Saturday, July 03, 2010

ACLU Issues Travel Warnings to Arizona

Good.  If you aren't a law abiding citizen or legal resident of this country or a tourist legally admitted to this country (and your visa hasn't expired), then stay the hell out!

If you're one of the uninformed fools who voted for the members of the city councils and state legislatures and school boards which have been voting for Resolutions in opposition to AZ SB 1070 or, if you can't be bothered to both educate yourself and actually vote, then you stay the hell out too until you vote those idiots out.

If you're a pothead or user of other illicit drugs which come across the border, you're part of the problem so you stay the hell out too.

Hirer of illegals?  You stay the hell out too!

Think the ACLU travel warnings are worth listening to?  You stay the hell out too!

Don't like my attitude?  You stay the hell out too!

ACLU Issues Travel Warnings to Arizona
ACLU on Wednesday issued travel alerts for Arizona, saying the state’s new law cracking down on illegal immigrants could lead to racial profiling and warrantless arrests.

American Civil Liberties Union affiliates in Arizona, New Mexico and 26 other states put out the warnings in advance of the Fourth of July weekend. The Arizona chapter has received reports that law enforcement officers are already targeting some people even though the law doesn’t take effect until July 29, its executive director said.

Sgt. Kevin Wood, a spokesman for the Arizona Department of Public Safety, said Wednesday that its officers were not racially profiling people they come in contact with.

The alerts are designed to teach people about their rights if police stop and question them.
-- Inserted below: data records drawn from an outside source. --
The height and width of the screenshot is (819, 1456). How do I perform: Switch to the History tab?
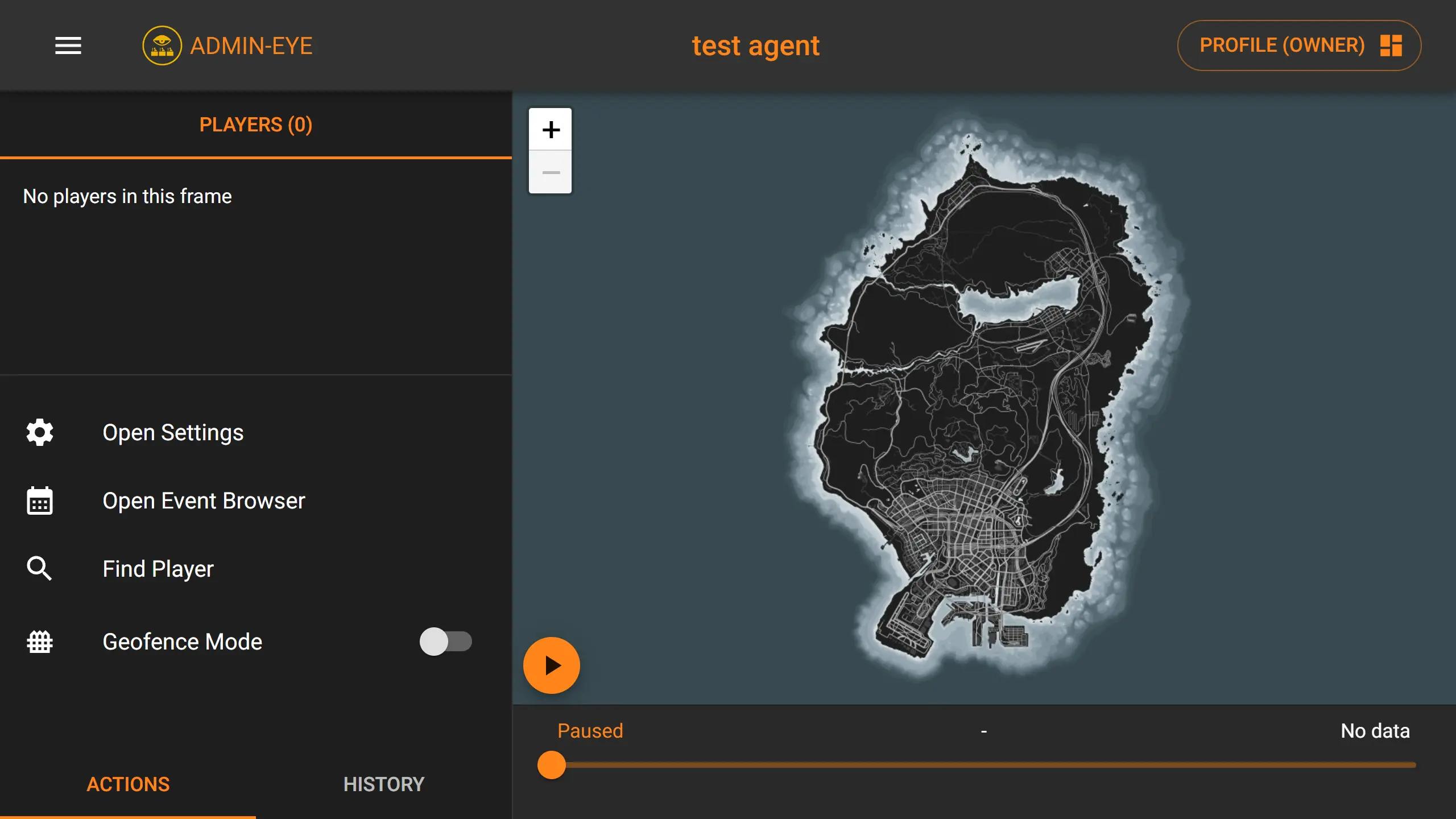[x=384, y=784]
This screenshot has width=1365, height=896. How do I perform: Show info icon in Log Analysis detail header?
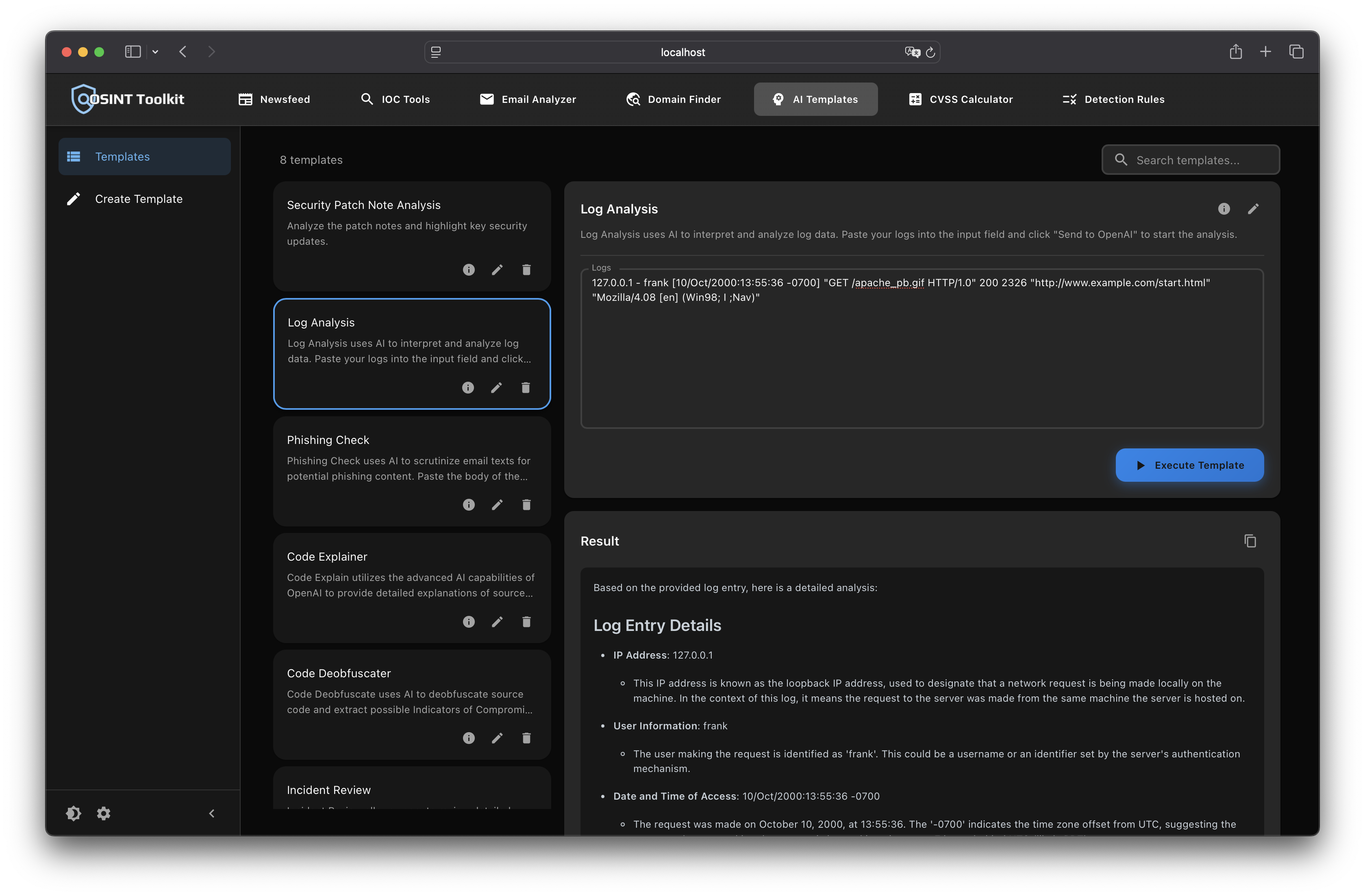(x=1224, y=209)
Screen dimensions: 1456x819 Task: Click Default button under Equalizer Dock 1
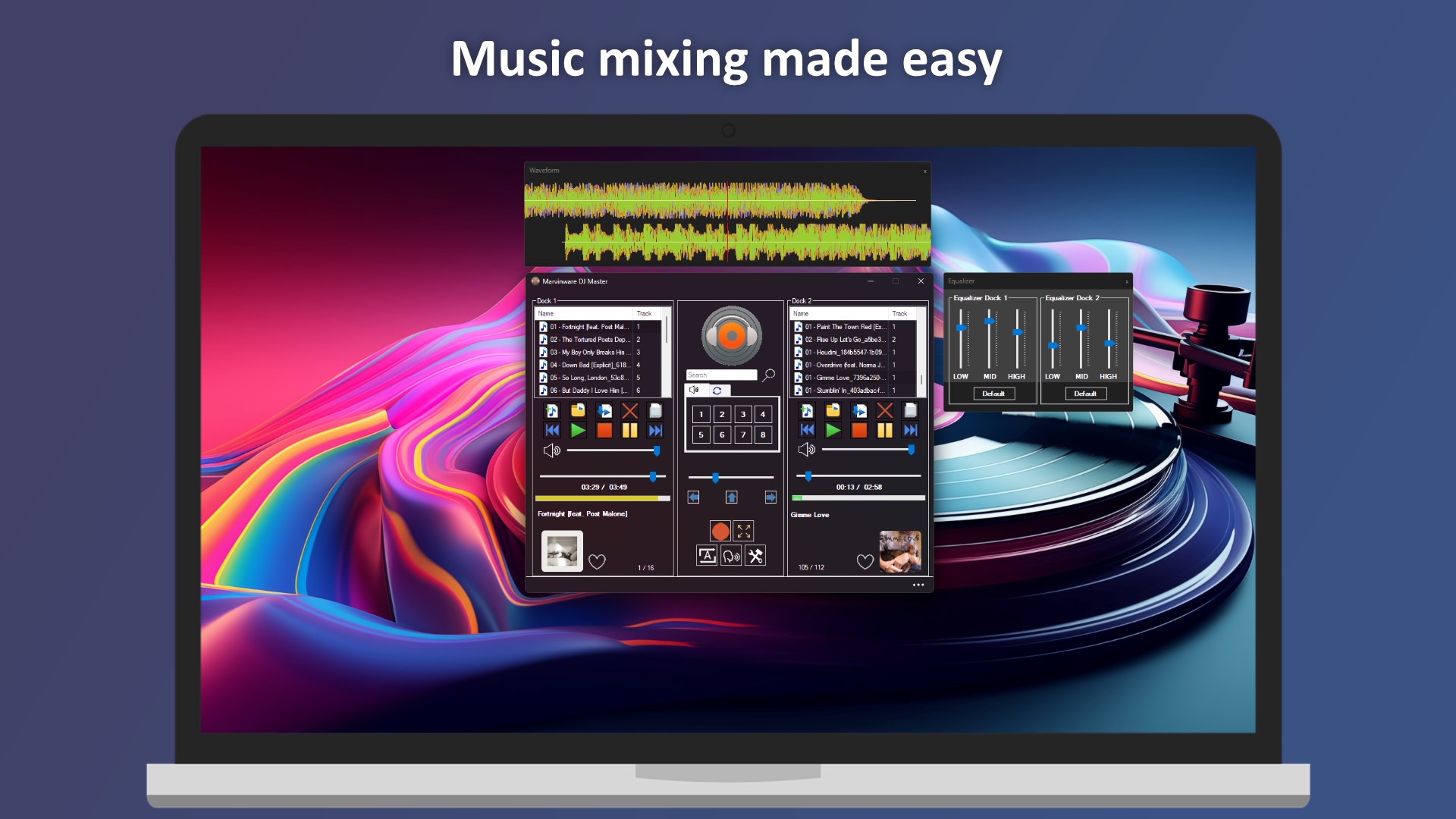coord(993,394)
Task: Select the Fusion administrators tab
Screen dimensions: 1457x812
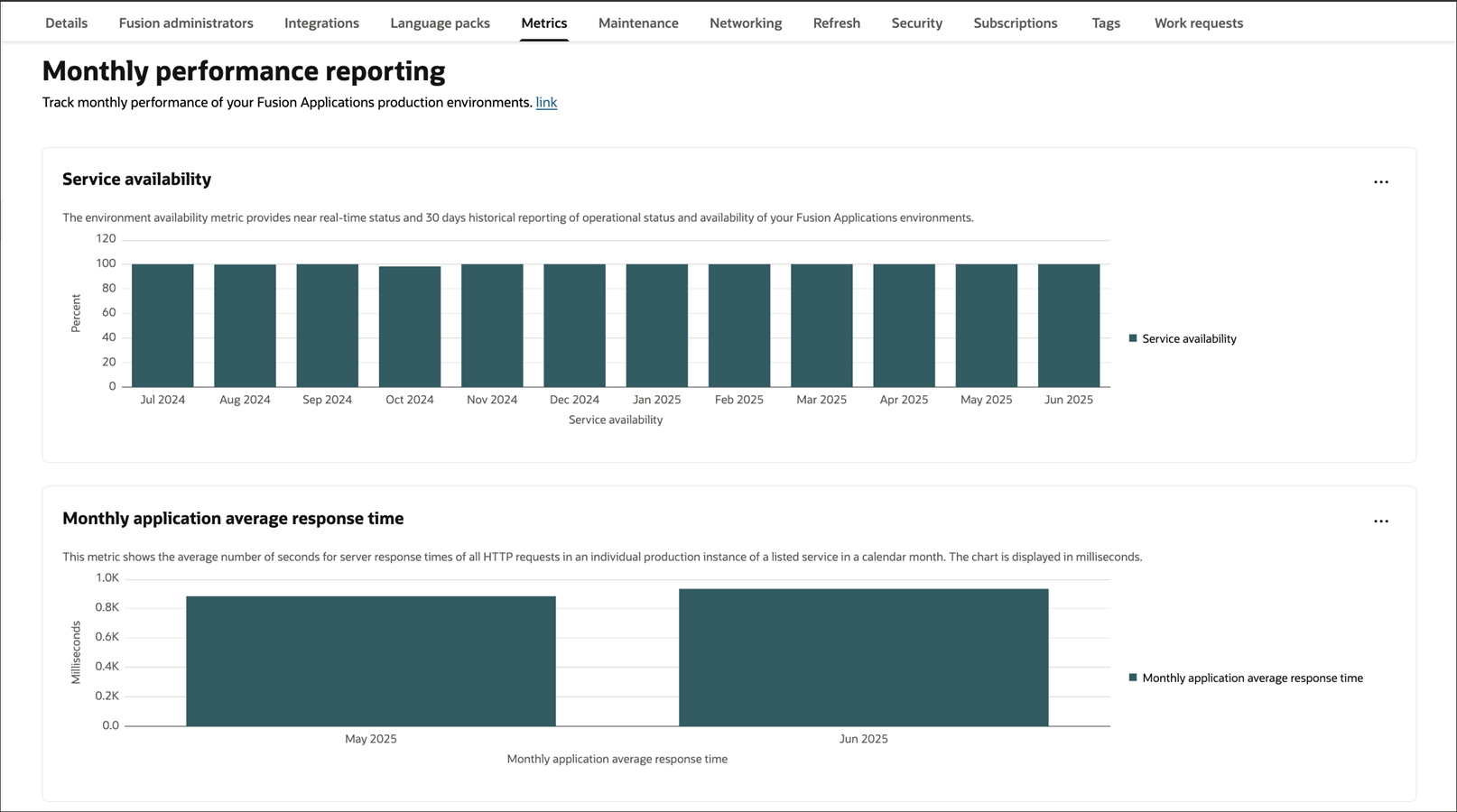Action: (185, 23)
The Arizona law requires police, while enforcing other laws, to question a person’s immigration status if officers have a reasonable suspicion that the person is in the country illegally. It also makes it a state crime for legal immigrants to not carry their immigration
documents and bans day laborers and people who seek their services from blocking traffic on streets.

Attorneys defending the law against constitutional challenges filed by the ACLU and others argue that the Legislature amended it to strengthen restrictions against using race as the basis for questioning by police. Five lawsuits are pending in federal court, and the U.S. Justice Department is believed to be preparing a legal challenge.

...

Arizona Gov. Jan Brewer signed the law in late April, setting off a firestorm of protests from immigrant rights supporters and an equally vociferous response from supporters of the state’s efforts to tackle its illegal immigration problem.

Brewer’s spokesman said in a statement that the ACLU’s actions proved how “hopelessly out of touch they are with the vast majority of Arizonans, as well as most Americans.”

“The legislation includes very specific language that makes it abundantly clear that racial profiling is and will continue to be illegal in Arizona,” wrote spokesman Paul Senseman. “Instead of spreading fear, hate, and disinformation about the legislation, it would be helpful for the ACLU to instead join Governor Brewer’s demand that the federal government stop discussing and begin implementing an honest plan to secure our nation’s border.”